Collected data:
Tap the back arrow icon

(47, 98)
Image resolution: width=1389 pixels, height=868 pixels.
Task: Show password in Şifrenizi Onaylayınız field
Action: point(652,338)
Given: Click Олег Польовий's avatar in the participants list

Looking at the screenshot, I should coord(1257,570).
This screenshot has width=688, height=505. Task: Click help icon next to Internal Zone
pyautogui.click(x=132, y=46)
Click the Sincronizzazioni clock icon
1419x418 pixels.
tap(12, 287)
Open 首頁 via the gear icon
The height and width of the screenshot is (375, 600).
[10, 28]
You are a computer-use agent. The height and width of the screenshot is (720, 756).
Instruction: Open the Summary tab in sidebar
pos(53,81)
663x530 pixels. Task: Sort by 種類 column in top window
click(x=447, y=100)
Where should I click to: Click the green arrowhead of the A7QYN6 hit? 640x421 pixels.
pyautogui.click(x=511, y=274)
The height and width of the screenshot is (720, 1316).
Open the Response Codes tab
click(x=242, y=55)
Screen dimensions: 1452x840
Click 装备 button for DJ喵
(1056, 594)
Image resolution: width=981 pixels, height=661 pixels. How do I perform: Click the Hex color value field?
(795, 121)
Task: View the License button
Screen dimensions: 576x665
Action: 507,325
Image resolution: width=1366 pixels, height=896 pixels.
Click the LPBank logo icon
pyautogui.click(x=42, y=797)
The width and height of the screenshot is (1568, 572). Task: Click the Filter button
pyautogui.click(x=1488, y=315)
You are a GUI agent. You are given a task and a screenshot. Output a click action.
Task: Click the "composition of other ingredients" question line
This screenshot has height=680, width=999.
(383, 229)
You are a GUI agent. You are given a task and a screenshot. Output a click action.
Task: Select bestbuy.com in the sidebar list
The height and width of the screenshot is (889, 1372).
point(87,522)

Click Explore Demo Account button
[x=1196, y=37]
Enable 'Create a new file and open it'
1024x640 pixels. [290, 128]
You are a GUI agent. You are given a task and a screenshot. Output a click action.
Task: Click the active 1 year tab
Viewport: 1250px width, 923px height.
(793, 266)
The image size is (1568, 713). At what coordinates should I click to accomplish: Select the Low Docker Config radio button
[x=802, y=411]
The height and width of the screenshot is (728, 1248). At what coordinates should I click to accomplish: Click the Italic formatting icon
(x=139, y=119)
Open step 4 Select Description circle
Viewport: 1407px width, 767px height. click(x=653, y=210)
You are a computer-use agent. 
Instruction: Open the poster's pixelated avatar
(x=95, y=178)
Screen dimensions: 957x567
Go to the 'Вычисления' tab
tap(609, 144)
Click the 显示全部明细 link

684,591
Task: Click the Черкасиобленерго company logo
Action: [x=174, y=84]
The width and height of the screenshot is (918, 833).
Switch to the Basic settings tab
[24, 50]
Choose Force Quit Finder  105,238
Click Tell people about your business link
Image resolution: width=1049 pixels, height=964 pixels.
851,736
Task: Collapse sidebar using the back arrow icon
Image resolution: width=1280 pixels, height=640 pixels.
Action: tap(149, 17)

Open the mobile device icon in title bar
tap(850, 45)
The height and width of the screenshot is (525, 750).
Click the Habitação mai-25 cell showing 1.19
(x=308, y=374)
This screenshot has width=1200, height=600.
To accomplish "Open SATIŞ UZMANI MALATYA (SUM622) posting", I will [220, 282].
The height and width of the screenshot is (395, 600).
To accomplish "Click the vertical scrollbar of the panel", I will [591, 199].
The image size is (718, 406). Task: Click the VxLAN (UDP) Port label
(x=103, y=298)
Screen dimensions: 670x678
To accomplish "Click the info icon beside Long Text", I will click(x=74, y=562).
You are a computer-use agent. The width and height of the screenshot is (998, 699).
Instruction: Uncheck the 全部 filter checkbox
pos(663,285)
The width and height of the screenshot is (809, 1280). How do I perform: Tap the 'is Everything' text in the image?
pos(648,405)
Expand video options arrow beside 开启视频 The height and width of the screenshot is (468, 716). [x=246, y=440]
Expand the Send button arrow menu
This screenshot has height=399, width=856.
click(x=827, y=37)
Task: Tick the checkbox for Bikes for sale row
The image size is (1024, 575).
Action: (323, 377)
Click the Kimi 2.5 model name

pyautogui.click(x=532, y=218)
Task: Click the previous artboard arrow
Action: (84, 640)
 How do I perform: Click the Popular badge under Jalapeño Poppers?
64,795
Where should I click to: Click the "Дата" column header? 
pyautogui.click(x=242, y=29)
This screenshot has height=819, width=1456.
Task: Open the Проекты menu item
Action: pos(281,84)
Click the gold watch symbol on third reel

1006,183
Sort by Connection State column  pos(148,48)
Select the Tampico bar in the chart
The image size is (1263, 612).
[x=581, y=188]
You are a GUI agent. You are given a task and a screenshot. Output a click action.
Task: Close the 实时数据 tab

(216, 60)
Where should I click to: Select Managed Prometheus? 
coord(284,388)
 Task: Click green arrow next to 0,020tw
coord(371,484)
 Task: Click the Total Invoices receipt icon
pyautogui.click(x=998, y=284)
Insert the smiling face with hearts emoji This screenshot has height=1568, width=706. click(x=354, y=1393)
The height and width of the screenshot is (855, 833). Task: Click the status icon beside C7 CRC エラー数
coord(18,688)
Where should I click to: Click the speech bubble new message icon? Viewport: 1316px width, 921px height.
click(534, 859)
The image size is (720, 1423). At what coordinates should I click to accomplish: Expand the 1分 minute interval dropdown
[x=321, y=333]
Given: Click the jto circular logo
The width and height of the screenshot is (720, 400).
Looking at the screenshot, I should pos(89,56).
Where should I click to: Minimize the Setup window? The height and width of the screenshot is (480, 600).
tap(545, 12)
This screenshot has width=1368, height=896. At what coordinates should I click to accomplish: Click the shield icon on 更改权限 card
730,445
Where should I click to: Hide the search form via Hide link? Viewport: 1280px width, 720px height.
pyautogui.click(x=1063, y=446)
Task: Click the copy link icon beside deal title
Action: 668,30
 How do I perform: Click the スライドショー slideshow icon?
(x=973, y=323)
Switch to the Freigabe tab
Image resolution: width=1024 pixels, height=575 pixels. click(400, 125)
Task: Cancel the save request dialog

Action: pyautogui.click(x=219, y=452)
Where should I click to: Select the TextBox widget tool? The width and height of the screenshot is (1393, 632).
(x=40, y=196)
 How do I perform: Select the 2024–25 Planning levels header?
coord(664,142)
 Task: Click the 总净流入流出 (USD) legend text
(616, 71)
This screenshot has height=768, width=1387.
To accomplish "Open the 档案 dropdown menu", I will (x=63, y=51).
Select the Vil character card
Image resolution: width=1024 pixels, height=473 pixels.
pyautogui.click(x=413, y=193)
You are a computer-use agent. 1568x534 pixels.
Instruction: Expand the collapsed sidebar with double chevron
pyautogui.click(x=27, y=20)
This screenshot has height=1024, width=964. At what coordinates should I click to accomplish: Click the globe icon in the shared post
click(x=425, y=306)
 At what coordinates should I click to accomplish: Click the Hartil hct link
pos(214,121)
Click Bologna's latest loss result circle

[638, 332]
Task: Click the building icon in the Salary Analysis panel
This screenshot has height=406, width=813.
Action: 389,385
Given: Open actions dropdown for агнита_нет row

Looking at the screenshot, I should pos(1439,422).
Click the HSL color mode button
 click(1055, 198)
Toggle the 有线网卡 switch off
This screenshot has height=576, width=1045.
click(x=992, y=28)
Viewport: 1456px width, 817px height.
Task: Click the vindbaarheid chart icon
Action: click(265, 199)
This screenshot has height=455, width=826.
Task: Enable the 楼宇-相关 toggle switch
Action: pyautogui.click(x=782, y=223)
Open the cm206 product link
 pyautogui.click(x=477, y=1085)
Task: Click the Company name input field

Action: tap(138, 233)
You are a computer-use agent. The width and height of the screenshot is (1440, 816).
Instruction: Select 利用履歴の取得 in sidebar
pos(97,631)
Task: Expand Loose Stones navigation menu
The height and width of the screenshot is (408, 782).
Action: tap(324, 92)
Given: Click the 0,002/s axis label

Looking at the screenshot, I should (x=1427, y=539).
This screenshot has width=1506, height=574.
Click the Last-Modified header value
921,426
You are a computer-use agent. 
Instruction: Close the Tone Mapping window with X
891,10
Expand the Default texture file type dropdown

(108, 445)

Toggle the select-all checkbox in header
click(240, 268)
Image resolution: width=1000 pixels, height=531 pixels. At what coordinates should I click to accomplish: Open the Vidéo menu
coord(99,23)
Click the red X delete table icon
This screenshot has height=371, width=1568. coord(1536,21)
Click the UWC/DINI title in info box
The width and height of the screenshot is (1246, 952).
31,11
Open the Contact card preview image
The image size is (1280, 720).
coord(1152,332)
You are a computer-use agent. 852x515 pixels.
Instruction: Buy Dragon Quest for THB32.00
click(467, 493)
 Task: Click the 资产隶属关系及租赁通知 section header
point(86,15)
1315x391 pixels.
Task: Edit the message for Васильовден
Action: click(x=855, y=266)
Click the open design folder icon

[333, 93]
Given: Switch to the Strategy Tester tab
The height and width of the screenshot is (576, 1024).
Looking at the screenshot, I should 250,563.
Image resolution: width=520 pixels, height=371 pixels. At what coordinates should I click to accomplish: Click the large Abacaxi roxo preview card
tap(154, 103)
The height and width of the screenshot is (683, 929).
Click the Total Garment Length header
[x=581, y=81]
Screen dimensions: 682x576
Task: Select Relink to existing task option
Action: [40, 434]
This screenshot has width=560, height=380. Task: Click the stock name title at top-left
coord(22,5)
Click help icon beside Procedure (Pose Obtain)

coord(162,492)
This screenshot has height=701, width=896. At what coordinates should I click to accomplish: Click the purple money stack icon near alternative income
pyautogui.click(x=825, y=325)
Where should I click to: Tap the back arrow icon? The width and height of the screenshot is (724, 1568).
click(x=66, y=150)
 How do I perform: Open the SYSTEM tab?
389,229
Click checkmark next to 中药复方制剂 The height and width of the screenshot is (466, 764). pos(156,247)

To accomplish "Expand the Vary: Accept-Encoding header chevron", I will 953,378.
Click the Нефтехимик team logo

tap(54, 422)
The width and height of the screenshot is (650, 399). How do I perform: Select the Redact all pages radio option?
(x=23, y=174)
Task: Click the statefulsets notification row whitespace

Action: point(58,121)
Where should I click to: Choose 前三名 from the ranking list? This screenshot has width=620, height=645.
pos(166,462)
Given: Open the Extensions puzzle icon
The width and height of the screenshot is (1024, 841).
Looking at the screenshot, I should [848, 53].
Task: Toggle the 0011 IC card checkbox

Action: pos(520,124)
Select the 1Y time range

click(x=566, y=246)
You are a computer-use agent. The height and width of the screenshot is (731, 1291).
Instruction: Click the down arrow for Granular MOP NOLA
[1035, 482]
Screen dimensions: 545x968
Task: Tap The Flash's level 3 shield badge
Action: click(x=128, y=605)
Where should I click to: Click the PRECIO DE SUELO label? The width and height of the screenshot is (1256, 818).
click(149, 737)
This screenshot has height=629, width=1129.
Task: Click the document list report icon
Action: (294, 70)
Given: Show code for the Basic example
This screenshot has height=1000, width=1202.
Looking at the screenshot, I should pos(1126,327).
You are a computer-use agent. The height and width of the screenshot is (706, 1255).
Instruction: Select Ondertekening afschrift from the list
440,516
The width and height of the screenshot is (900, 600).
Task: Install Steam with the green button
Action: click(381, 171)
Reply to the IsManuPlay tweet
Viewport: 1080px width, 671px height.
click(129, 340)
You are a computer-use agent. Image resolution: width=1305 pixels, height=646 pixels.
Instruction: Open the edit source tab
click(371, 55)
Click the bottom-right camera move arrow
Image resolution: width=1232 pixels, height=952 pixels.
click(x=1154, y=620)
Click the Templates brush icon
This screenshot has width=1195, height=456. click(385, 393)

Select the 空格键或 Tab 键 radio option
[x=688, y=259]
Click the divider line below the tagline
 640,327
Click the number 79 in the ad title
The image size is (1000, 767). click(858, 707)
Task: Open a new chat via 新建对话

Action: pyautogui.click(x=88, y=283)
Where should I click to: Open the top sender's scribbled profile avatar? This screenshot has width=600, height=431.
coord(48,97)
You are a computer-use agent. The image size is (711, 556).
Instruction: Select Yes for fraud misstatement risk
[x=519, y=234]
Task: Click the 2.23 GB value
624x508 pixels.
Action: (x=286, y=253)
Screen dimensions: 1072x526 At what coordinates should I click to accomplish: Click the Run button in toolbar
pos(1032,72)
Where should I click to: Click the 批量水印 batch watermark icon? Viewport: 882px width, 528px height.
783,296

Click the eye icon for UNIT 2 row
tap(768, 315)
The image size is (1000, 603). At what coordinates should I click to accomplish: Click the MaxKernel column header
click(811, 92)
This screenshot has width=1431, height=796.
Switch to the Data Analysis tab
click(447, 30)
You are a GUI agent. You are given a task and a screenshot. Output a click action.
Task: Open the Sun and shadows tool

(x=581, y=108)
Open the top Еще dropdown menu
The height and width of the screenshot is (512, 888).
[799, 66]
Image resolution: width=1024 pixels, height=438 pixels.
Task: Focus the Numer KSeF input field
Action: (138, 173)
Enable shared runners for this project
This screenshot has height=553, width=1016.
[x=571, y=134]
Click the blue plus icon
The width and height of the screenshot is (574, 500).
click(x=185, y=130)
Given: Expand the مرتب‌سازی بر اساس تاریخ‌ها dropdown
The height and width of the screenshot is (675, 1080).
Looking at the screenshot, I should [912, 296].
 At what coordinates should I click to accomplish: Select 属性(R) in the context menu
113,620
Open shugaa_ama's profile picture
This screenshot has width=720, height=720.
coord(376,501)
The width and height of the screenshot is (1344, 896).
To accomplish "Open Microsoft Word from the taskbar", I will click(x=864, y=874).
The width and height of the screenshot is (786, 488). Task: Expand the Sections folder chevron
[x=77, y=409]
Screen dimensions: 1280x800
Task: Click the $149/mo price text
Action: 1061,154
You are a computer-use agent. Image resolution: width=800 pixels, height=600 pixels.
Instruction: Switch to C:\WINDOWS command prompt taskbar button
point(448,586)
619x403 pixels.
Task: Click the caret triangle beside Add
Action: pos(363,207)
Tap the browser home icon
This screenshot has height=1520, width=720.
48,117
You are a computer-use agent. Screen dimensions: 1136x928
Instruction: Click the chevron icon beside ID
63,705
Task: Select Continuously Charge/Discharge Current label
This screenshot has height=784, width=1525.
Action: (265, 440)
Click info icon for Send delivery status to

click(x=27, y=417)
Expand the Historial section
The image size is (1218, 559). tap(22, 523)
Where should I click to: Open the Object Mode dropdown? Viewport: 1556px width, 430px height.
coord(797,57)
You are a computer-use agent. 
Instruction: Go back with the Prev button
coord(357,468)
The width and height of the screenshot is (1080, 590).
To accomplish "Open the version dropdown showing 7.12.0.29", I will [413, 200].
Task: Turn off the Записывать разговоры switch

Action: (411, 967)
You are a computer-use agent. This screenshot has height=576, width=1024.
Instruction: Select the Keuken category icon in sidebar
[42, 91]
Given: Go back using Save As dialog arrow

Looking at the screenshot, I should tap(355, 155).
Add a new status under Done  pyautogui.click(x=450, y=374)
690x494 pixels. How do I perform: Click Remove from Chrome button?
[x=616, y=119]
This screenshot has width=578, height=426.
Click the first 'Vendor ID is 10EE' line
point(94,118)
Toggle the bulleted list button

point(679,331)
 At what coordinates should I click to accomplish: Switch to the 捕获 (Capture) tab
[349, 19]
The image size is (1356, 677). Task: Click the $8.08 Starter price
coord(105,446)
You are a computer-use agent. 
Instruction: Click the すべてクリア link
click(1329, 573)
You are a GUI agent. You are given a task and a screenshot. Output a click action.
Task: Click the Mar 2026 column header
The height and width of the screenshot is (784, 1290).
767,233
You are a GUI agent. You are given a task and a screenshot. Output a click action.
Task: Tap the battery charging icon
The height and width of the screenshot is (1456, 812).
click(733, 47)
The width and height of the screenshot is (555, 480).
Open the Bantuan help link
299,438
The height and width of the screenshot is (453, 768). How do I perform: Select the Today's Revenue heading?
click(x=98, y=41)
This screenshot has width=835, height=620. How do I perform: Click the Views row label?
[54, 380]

* TASK *
Out of the records, collect only those lines that contain the string "panel".

* EXERCISE OUTPUT *
To accomplish "Click the vertical scrollbar of the panel", I will [591, 199].
Task: Click the building icon in the Salary Analysis panel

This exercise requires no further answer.